In this study, children with PTC had an excellent prognosis with disease-specific survival ranging from 99 to 100 %, akin to rates in the literature, supporting the conclusion that death from pediatric PTC over long follow-up periods is rare [1, 11]. In fact, survival rates in pediatric PTC were so high that the median survival had not been reached during this study period and therefore cannot be reported. Of note, however, the presence of distant metastasis conferred a lower survival in patients compared to local or regional disease as seen in a case series by Landau et al. [46]. Conversely, the presence of pulmonary metastases at diagnosis or within 6 months from initial presentation in another review [16] found no deaths after median follow up of 27 years with 100 % 5- and 10-year survival rates.

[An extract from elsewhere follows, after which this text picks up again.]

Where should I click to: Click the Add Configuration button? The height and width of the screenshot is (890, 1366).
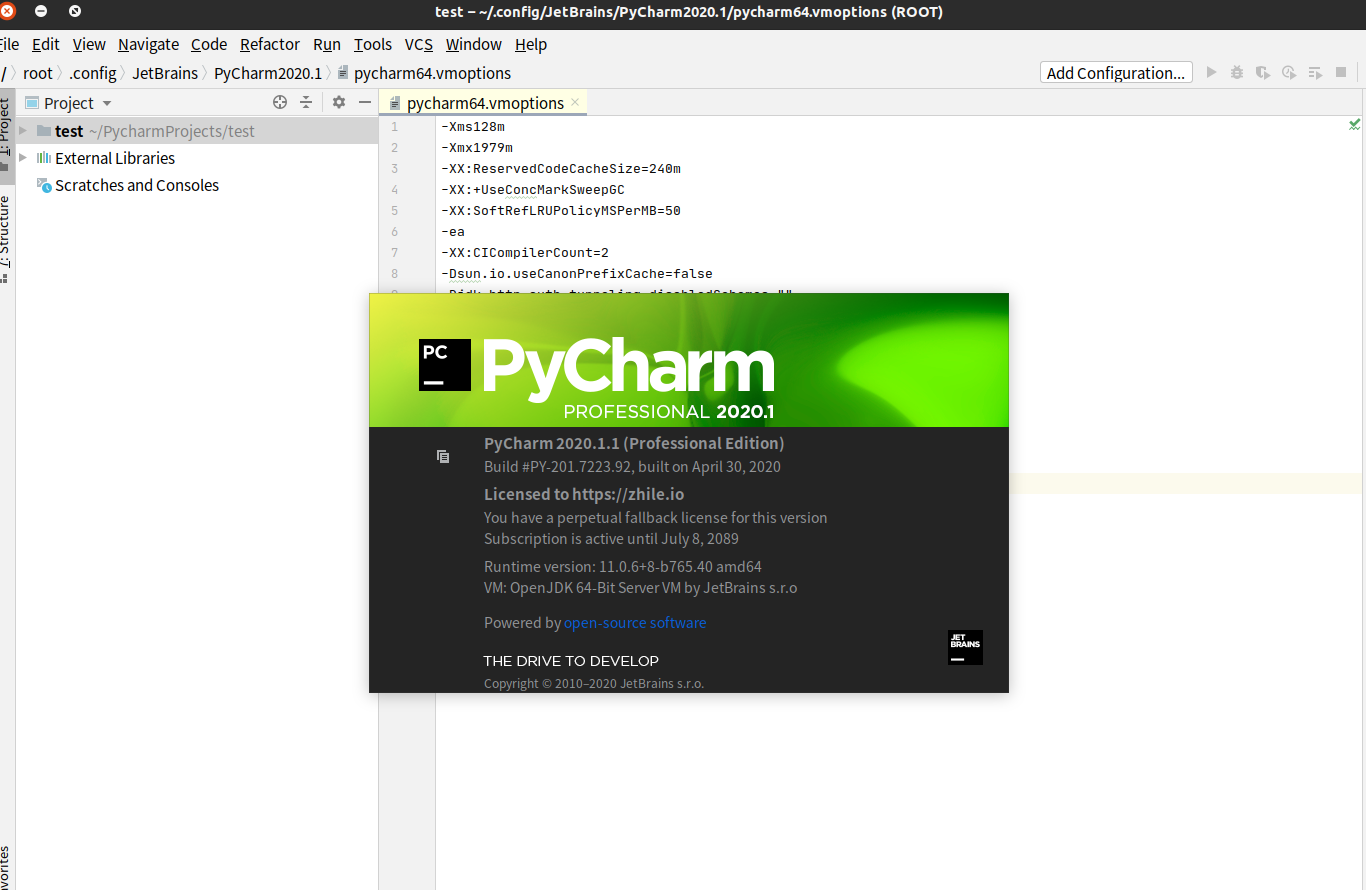click(1116, 73)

Although SEER is excellent in providing clinical and survival characteristics of various malignancies, it still has limitations to take into account. Cancer-related chemotherapy and radiotherapy data is incomplete within the database and lacks details. Similarly, information on the type of lymph node dissection or the use of diagnostic imaging to guide dissection does not exist in the database. The results found in SEER also may be skewed by some areas and ethnicities being over or underrepresented in the data set. Of importance to our review and as previously stated, SEER does not contain data on recurrence and unfortunately we cannot relate this lacking data to other studies. Nevertheless, the database remains a comprehensive resource in providing cancer-related outcomes and in our review reflects that if tumor size is ≥1 cm, lymph nodes will more likely be positive. Other studies have shown that there is an increased risk of recurrence when thyroid lobectomies are performed compared to subtotal/total thyroidectomies and that although metastasis to lymph nodes does not alter survival, it has been associated with increased recurrence. Therefore, although lymphadenectomy or procedure type does not alter survival, the initial surgical approach may have an effect on overall recurrences and a subtotal/total thyroidectomy, and lymph node dissection based on clinical findings, may prevent the need for future surgical and/or nonsurgical interventions, thereby improving patient quality of life.

Conclusions

Despite the strong propensity for PTC in children and adolescents to present at an advanced stage with more recurrent disease and distant metastasis compared to the adult population, its overall survival and prognosis have been shown to be excellent. Of note, the incidence of pediatric papillary thyroid cancer is increasing and females have a higher incidence, but similar survival to males. In addition, tumors ≥1 cm were likely to be associated with positive lymph node status and although they were more likely to be resected by subtotal/total thyroidectomy as opposed to lobectomy, survival was high. Therefore, procedure type did not affect survival rates according to the SEER data.